General Disobedience: Ryan Only Said What GOP Is Thinking About Defense

Correction: An earlier version of this story misreported the dollar amount of the defense budget request. The correct number is $614 billion.

House Budget Chairman Paul Ryan, R-Wis., took direct fire for saying on Thursday that he doubted the U.S. military’s top commanders truly support President Obama’s $614 billion defense-budget request that they presented to Congress this year.

It is a serious allegation. Generals and admirals are supposed to give their honest “best military advice” to Congress, even if that advice is in disagreement with their civilian leadership in the administration.

But it would be unfair if Ryan is the only one to come under attack for expressing a sentiment that is essentially the foundation of the defense-spending positions held across the Republican Party. Presidential candidates Mitt Romney, whom Ryan endorsed on Friday, and Rick Santorum, as well as House Speaker John Boehner, R-Ohio, who endorsed Ryan’s budget, and John McCain, of Arizona, the leading GOP defense voice in the Senate, all want a bigger defense budget than the Pentagon requested.

All of them have spent months blasting President Obama’s defense budget – for leaving Iraq, for continuing to promise an Afghanistan drawdown, for shrinking the size of the Army or delaying plans to expand the Navy, and for leveling off defense spending as a post-war correction  -- all with scant criticism of the generals supporting him

None of those Republican leaders have softened their criticism or held their rhetorical fire now that senior U.S. military leaders and commanders have made their rounds on Capitol Hill, testifying in support of the defense budget. They did not back down after Jan. 5, when every member of the Joint Chiefs and the service secretaries lined up behind the president at the Pentagon podium in an unprecedented show of support for the strategy.

"We don't think the generals are giving us their true advice. We don’t think the generals believe that their budget is really the right budget,” Ryan argued at Thursday’s National Journal Live budget-policy summit.

At this point, either you believe that the five members of the Joint Chiefs of Staff, Chairman Martin Dempsey, and the military’s nine combatant commanders (the top ranking officers in the combat chain of command), are truthful about their full-throated support for the budget and strategy, or they're not.

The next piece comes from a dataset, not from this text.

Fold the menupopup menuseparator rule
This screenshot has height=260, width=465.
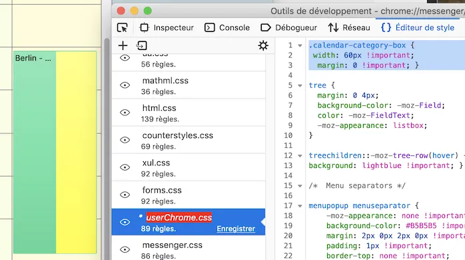click(x=300, y=206)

If you believe those 14 senior-most ranking officers are not feigning support, then they are being honest, which means that according to the unbending GOP message the commanders are just wrong. All of them.

Ryan’s spokesman later claimed his remark actually meant that President Obama’s administration had forced the military to accept a White House-dictated spending cap. That's the so-called “strategy-first” criticism that has been repeated forcefully by the conservative establishment.

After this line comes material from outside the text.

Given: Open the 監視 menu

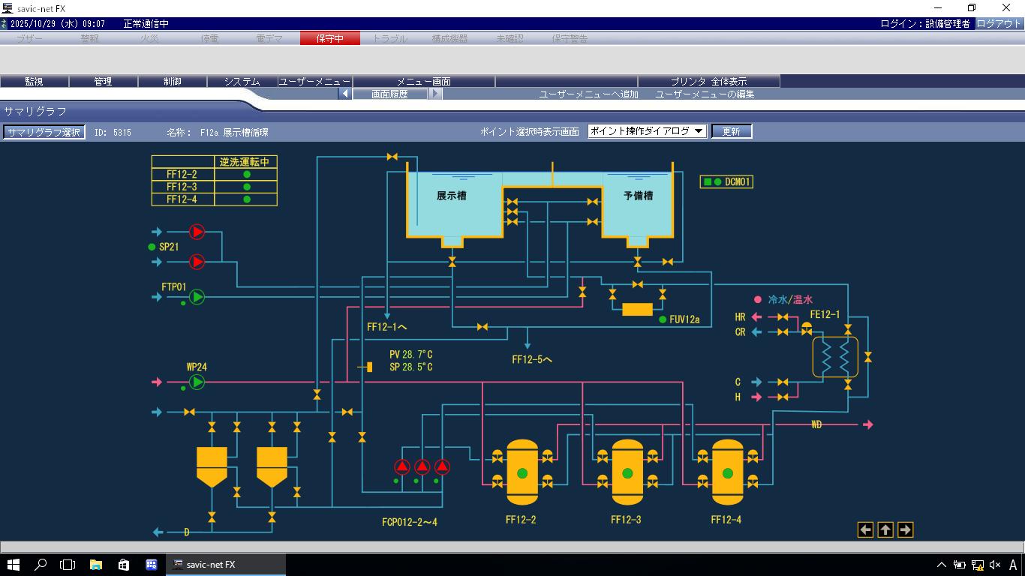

Romney has pledged to increase military spending to 4 percent of GDP and the size of the force far above what the Pentagon requested.

“President Obama has placed our military commanders in the difficult position of having to fit a military strategy to deep and arbitrary defense cuts,” claimed Romney campaign spokesman Andrea Saul, in an e-mail arguing the party narrative.

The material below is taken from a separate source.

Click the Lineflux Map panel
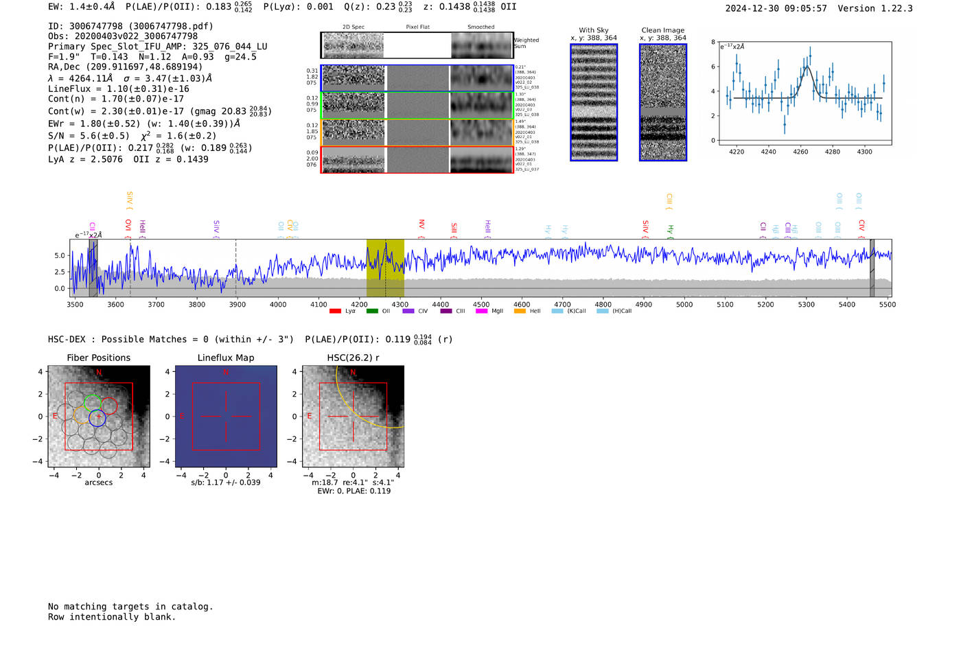pos(226,417)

Santorum also has said he would “absolutely not cut one penny out of military spending,” which goes against the generals’ advice. His campaign did not respond to requests for comment.

The story goes, last April, that the White House surprised the Pentagon with a request to begin finding an additional $400 million in savings. That part's true. Conservatives claim that was an order the generals and then-Defense Secretary Robert Gates did not want, but have dutifully fulfilled.

But Democrats argue it was September’s Budget Control Act passed by Congress that set the budget limit, not a White House request. The military, they argue, was given nearly six months to complete a new strategic guidance before agreeing on a budget request.

Air Force Chief of Staff Norton Schwartz argued last month the budget process was “very participatory.”

“I am 100 percent on board with the strategy,” he told defense reporters at a breakfast. “We also had to deal with the Budget Control Act, I mean it’s a fact of life. Would it have been simpler and perhaps less painful had our economic circumstances as a country been different? Of course. But the reality is we’ve got trillion-dollar deficits and DOD’s going to play in this.”

On Thursday, Dempsey couldn't have been clearer, saying, “I stand by my testimony.… We started with a strategy. We mapped it to a budget.”